The recently introduced COVID-19 MBS item numbers for videoconference and telephone consultations are currently reimbursed at the same value as the equivalent in-person consultation codes. Consequently, the increase in service activity since the pandemic has resulted in an increase in costs to the MBS; however, the increase remains proportional to the activity increase. In an effort to address the sustainability of existing GP practices, the Australian government has announced that the COVID-19 MBS item numbers will be restricted for use with a patient’s regular GP or medical practice.3,14 This policy change will likely see newly established telehealth providers ceasing services or needing to introduce a full fee-for-service model.15 Similarly, telehealth providers established before COVID-19, who for the first time have been offering MBS-subsidised services, will need to revert to their original full-fee paying model.

In regards to other policy implications, next steps may involve adjustments to the MBS items used for telephone consultations versus in-person consultations. Remuneration needs to take into consideration the consultation type, clinical purpose, time required and effort. Although we believe parity is important for video consultation services and in-person consultations, a reduced payment for telephone consultations would align with what other countries such as the United States of America (USA) have implemented, where many providers reimburse synchronous telephone consults at a lower rate than standard in-person or videoconference services.16 However, a change in the value of reimbursement for telephone consultations should also be made in conjunction with the removal of bulk-billing restrictions, allowing general practice service providers the choice to charge a gap fee payment, thus ensuring the financial viability of a GP service.

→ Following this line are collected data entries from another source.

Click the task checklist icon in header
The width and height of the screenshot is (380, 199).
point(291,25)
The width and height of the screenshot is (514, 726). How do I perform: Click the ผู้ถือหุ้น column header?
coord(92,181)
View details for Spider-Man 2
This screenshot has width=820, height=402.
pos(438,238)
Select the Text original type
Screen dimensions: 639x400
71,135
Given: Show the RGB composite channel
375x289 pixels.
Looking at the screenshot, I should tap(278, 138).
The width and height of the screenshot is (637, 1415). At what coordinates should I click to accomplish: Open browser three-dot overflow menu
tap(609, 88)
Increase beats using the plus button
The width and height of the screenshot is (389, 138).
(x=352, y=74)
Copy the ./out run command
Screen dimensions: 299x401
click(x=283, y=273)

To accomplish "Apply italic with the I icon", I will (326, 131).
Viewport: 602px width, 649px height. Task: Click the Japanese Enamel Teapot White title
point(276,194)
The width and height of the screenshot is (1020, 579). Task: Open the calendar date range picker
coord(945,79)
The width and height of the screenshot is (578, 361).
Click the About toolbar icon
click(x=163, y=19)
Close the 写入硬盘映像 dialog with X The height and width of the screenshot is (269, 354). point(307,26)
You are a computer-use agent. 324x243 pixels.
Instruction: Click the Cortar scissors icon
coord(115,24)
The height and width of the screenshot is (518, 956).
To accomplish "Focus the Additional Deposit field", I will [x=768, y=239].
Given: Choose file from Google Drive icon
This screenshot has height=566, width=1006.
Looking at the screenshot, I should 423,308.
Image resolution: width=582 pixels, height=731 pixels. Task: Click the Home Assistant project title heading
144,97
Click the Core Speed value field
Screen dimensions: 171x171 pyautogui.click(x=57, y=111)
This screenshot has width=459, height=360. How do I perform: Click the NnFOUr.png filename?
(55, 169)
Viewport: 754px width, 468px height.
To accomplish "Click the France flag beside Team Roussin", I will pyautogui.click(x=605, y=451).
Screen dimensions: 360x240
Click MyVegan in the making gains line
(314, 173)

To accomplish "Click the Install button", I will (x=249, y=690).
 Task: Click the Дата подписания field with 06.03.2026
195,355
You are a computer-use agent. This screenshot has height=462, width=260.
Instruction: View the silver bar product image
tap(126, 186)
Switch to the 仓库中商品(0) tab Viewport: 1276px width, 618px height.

The increased MBS subsidisation of telehealth and increased uptake of telehealth as a result of COVID-19 demands further examination of evidence-based policy. The comparative increase in telephone versus videoconference services raises questions regarding actual clinical outcomes associated with all delivery methods. How do they compare? Such research is needed to quantify any differences and to provide justification for any changes in funding-related policy. Other factors influencing policy decisions need to recognise the high levels of satisfaction associated with the use of telehealth; efficiency gains reported in service planning and delivery; and the willingness of patients to potentially contribute to the costs of telehealth services. It is also important not to create any new barriers for vulnerable patients who might find it difficult to access health services due to physical location, age, cultural factors, health conditions or affordability.


Competing interests

The authors declare no competing interests.



Acknowledgements

This study was funded by the authors’ existing salaries.